Remove duplicates doesn't work

Hello,

After updating 4.1 CryoSparc, remove duplicates doesn’t work.
Even, I cloned previous completed job, and perform it. But it doesn’t work, too.
Please look up below error after remove duplicate failed.

Traceback (most recent call last):
  File "cryosparc_master/cryosparc_compute/run.py", line 93, in cryosparc_compute.run.main
  File "/home/cryosparc_user/cryosparc/cryosparc_master/cryosparc_compute/jobs/utilities/run_remove_duplicates.py", line 96, in run
    use_neither=use_neither)
  File "/home/cryosparc_user/cryosparc/cryosparc_master/cryosparc_compute/geometry.py", line 1024, in remove_duplicate_particles
    reject_psets.append(pset.mask(~keep_mask))

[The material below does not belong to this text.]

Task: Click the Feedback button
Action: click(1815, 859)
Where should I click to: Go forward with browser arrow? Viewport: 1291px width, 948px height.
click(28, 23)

  File "/home/cryosparc_user/cryosparc/cryosparc_master/cryosparc_tools/cryosparc/dataset.py", line 1265, in mask
    return type(self)([(f, self[f][mask]) for f in self])

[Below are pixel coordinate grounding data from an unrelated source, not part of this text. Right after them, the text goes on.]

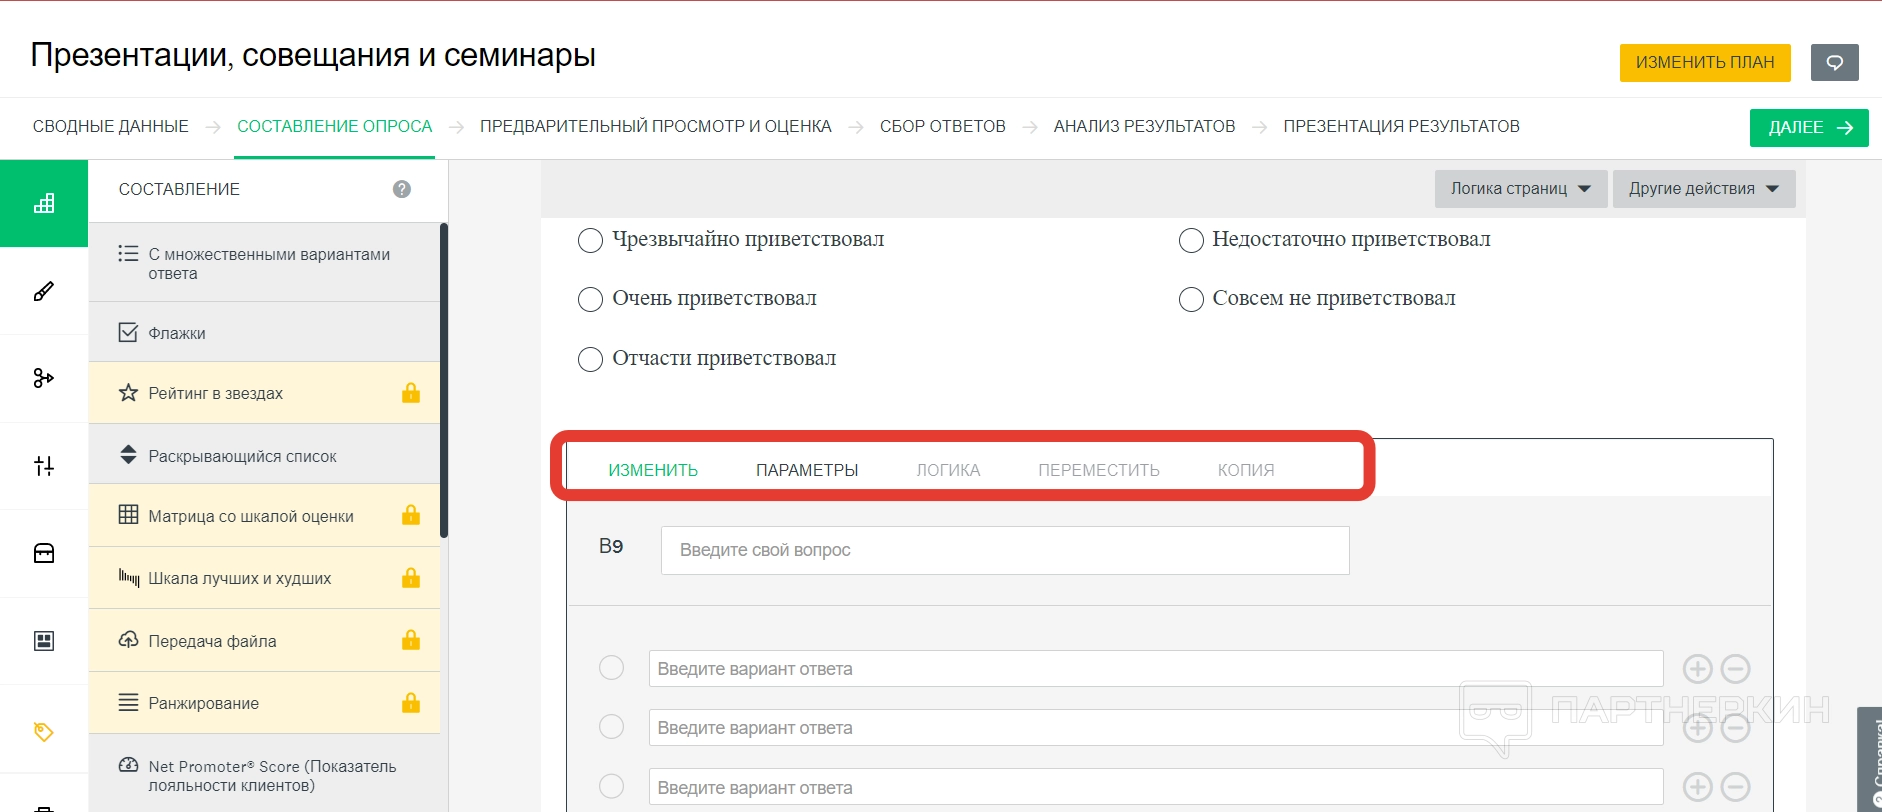Add 'Раскрывающийся список' question type
1882x812 pixels.
tap(242, 456)

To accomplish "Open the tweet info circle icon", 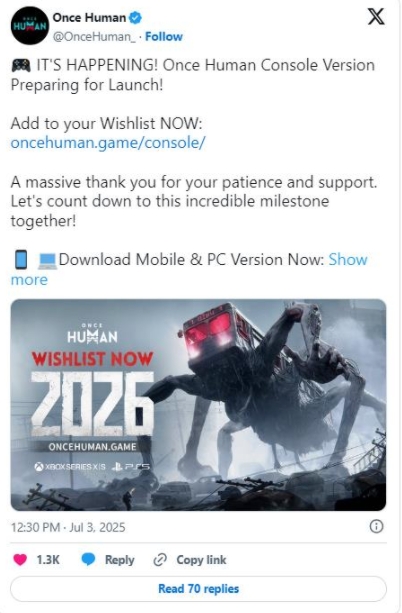I will coord(376,527).
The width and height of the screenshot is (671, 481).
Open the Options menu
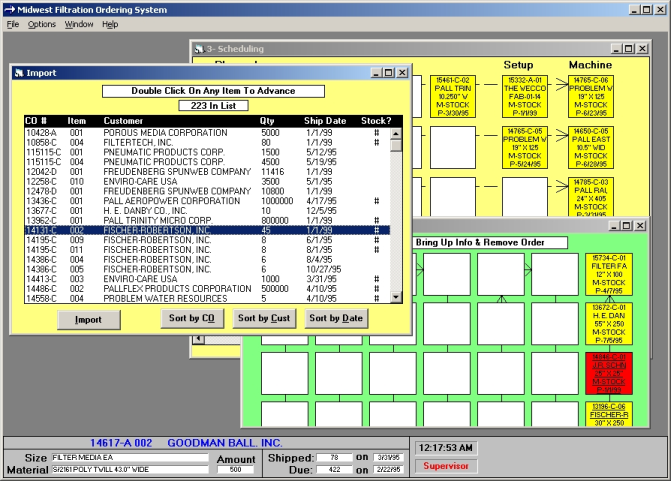click(42, 24)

  File "/home/cryosparc_user/cryosparc/cryosparc_master/cryosparc_tools/cryosparc/dataset.py", line 638, in __init__
    self.add_fields([entry[0] for entry in populate])
  File "/home/cryosparc_user/cryosparc/cryosparc_master/cryosparc_tools/cryosparc/dataset.py", line 933, in add_fields
    ), f"Could not add {field} with dtype {dt}"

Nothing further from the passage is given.